What to do
Will you write out all the entries below exactly?

Records for the exercise
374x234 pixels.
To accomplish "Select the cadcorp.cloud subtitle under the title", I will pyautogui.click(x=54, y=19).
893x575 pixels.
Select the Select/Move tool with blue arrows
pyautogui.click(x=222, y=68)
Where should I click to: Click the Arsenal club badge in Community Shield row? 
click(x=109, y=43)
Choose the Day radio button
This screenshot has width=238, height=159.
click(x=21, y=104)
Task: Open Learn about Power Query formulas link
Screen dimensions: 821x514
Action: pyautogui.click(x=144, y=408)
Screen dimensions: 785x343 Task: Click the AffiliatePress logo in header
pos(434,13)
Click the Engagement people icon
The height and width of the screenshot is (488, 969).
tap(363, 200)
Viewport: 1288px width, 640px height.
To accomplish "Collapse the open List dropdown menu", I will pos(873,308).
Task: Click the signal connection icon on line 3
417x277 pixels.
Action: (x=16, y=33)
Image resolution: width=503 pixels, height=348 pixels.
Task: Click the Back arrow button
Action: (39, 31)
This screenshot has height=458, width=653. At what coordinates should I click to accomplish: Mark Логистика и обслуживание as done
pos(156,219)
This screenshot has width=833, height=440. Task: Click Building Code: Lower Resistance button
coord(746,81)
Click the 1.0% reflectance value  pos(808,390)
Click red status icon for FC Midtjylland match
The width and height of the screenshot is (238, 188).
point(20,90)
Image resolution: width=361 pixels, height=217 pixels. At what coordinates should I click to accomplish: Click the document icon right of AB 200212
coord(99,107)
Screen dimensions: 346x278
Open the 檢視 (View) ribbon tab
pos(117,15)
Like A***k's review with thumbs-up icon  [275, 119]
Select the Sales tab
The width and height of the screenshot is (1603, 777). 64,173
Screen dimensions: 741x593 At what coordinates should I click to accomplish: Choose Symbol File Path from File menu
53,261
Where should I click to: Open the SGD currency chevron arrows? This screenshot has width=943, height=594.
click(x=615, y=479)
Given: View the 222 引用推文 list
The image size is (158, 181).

Your response
374x234 pixels.
To accomplish "Select the cadcorp.cloud subtitle under the title", I will pyautogui.click(x=54, y=19).
893x575 pixels.
Select the Select/Move tool with blue arrows
pyautogui.click(x=222, y=68)
Where should I click to: Click the Arsenal club badge in Community Shield row? 
click(x=109, y=43)
Choose the Day radio button
This screenshot has width=238, height=159.
click(x=21, y=104)
Task: Open Learn about Power Query formulas link
Screen dimensions: 821x514
Action: pyautogui.click(x=144, y=408)
Screen dimensions: 785x343 Task: Click the AffiliatePress logo in header
pos(434,13)
Click the Engagement people icon
The height and width of the screenshot is (488, 969).
tap(363, 200)
Viewport: 1288px width, 640px height.
To accomplish "Collapse the open List dropdown menu", I will pos(873,308).
Task: Click the signal connection icon on line 3
417x277 pixels.
Action: (x=16, y=33)
Image resolution: width=503 pixels, height=348 pixels.
Task: Click the Back arrow button
Action: (39, 31)
This screenshot has height=458, width=653. At what coordinates should I click to accomplish: Mark Логистика и обслуживание as done
pos(156,219)
This screenshot has width=833, height=440. Task: Click Building Code: Lower Resistance button
coord(746,81)
Click the 1.0% reflectance value  pos(808,390)
Click red status icon for FC Midtjylland match
The width and height of the screenshot is (238, 188).
point(20,90)
Image resolution: width=361 pixels, height=217 pixels. At what coordinates should I click to accomplish: Click the document icon right of AB 200212
coord(99,107)
Screen dimensions: 346x278
Open the 檢視 (View) ribbon tab
pos(117,15)
Like A***k's review with thumbs-up icon  [275, 119]
Select the Sales tab
The width and height of the screenshot is (1603, 777). 64,173
Screen dimensions: 741x593 At what coordinates should I click to accomplish: Choose Symbol File Path from File menu
53,261
Where should I click to: Open the SGD currency chevron arrows? This screenshot has width=943, height=594.
click(x=615, y=479)
Given: View the 222 引用推文 list
The image size is (158, 181).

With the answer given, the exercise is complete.